Truman is great with people, but if he was tired, uncomfortable or annoyed he’d let you know. He’d walk away from things he wasn’t sure about, avoid dogs he wasn’t comfortable with and growl if he didn’t feel good about something. But he always had reasons, and he was always clear about sharing his feelings. Mostly he was happy, though, and there was never any question with his full body wiggle and happy face that he thinks life is grand!
8. TAKE LOTS OF NAPS AND CUDDLE WHENEVER POSSIBLE.
Sleeping rejuvenates and you need a lot of energy to get the most out of all the doggie fun. When there was no playing or antler-chewing to be had, Truman curled himself up on a big cushy dog bed and napped. Napping with his favorite people is even better. He would snuggle in right next to you and not move just enjoying the closeness and the cuddling. If only we all could feel so at peace.
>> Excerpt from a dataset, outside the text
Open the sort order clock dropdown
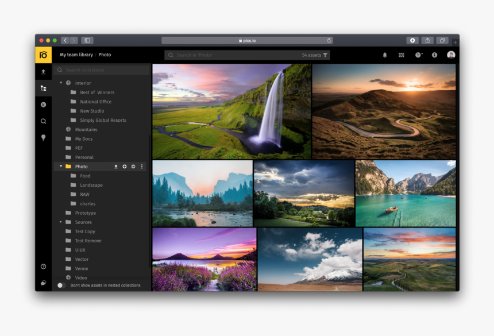click(x=418, y=55)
9. FETCH ALL THE BALLS. PLAY TUG TO EXHAUSTION.
When you find a game, sport or favorite past-time you like, indulge yourself often. You don’t have to be good at it, and practice makes perfect. Just get started and enjoy the experience. Learn the rules and play by them, but don’t be afraid to add your own choreography to your dance of life. Truman usually added amazing jumps and spins to his games, and there was to be no stopping until ALL the balls were collected.
10. DON'T GIVE UP. NEVER, EVER, EVER GIVE UP!
Even when it seems like your time is running out and you have no options, don’t give up hope. Just one more step, one more connection, one more pull will be all it takes to get you to your desired goal. Then you can live happily ever after as you embark on your next great adventure!
As Truman embarks on the greatest adventure of all – a forever home full of new experiences, enjoyment and love with a new family – I hope I never forget these things he taught me. I wish him the best and am so grateful to his new family for making room for him.